今回は,TOEIC S&Wテストの対策書である「頂上制覇TOEICテスト スピーキング/ライティング究極の技術」をレビューします。
本書は2013年に刊行された教材であり,現在のS&Wテストとは一部の制限時間や出題形式が異なります。
ただし,後ほど詳しく述べるように,本書で学べる発話・記述の型やアウトプットの考え方は,現行テストでも十分に活用できます。
学習者の現在の実力に合わせて目標設定を調整すれば,初めてS&Wを受験する方から,高スコアを狙う上級者まで幅広く使える1冊です。
本書の制作にあたり,4人の著者は1年半もの間,公開テストを毎回のように受験し続けて傾向を分析しました。
それぞれの得意分野を生かして作成された解説と解答例について,中身を詳しく見ていきましょう。
頂上制覇TOEICスピーキング/ライティング究極の技術の特徴

基本情報
- 書名:頂上制覇TOEICテストスピーキング/ライティング究極の技術
- 著者:ロバート・ヒルキ,上原雅子,横川綾子,トニー・クック
- 出版社:研究社
- 発売時期:2013年3月
- ページ数:376ページ(本冊+別冊解答)
- 付属品:音声ディスク2枚,別冊解答
- 定価:2,970円(税込)
付属ディスクの収録時間は1枚目が37分24秒,2枚目が40分23秒です。
トラック数の上限の関係で2枚に分割されていますが,通常の音声プレイヤーで問題なく再生できます。

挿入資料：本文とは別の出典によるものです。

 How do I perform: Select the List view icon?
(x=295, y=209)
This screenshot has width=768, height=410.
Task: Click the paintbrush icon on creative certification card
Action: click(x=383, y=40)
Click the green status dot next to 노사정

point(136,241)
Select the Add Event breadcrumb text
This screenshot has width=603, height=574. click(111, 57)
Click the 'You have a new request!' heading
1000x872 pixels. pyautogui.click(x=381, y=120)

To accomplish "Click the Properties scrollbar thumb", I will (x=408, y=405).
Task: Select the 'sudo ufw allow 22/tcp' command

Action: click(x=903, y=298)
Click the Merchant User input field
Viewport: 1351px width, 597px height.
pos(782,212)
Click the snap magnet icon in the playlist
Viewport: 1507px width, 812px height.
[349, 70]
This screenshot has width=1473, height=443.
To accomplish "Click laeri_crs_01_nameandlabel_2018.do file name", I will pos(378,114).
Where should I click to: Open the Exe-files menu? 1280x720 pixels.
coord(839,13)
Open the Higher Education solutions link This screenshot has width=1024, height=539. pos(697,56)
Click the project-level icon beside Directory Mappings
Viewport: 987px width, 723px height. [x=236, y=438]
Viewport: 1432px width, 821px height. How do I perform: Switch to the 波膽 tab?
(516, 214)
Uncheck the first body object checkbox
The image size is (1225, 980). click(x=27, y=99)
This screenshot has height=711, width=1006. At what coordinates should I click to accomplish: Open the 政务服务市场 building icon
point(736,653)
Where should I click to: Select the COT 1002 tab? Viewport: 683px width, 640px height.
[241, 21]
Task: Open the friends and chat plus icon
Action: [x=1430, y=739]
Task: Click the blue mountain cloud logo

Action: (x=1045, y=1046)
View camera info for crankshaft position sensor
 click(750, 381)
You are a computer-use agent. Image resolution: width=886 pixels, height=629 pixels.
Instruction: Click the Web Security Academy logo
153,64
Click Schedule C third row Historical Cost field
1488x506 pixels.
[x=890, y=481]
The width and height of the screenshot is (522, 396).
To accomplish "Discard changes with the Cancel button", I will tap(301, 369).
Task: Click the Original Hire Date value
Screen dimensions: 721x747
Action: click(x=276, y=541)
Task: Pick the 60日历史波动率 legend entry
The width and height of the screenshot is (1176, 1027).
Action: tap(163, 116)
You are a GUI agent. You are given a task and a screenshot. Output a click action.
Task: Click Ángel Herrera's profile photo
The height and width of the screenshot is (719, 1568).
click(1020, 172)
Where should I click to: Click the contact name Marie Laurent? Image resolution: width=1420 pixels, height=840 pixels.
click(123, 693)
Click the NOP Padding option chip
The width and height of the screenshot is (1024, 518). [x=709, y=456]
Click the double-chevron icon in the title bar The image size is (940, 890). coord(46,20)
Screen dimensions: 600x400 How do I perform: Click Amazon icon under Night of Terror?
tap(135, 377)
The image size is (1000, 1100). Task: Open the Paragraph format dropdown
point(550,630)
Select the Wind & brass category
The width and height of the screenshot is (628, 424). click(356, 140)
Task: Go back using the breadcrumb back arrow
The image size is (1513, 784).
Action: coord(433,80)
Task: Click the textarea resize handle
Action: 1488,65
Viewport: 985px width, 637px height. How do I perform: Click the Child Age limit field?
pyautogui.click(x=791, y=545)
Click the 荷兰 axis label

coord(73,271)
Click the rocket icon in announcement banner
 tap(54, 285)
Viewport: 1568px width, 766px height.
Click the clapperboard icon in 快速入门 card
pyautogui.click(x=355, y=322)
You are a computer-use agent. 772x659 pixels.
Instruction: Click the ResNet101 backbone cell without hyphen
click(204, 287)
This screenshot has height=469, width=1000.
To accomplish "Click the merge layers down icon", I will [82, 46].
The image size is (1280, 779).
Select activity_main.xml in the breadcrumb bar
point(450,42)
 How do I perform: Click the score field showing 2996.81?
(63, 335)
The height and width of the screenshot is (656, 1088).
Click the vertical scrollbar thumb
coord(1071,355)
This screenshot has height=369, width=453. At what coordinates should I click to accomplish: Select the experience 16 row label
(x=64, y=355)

著者のロバート・ヒルキ氏はTOEIC指導の第一人者として知られ,共著者の上原雅子氏,横川綾子氏,トニー・クック氏もS&W指導や関連書籍の執筆で実績を持つ講師陣です。
研究社の「頂上制覇」シリーズには,S&W攻略を扱った本書のほか,L&Rテスト対策の書籍も複数刊行されています。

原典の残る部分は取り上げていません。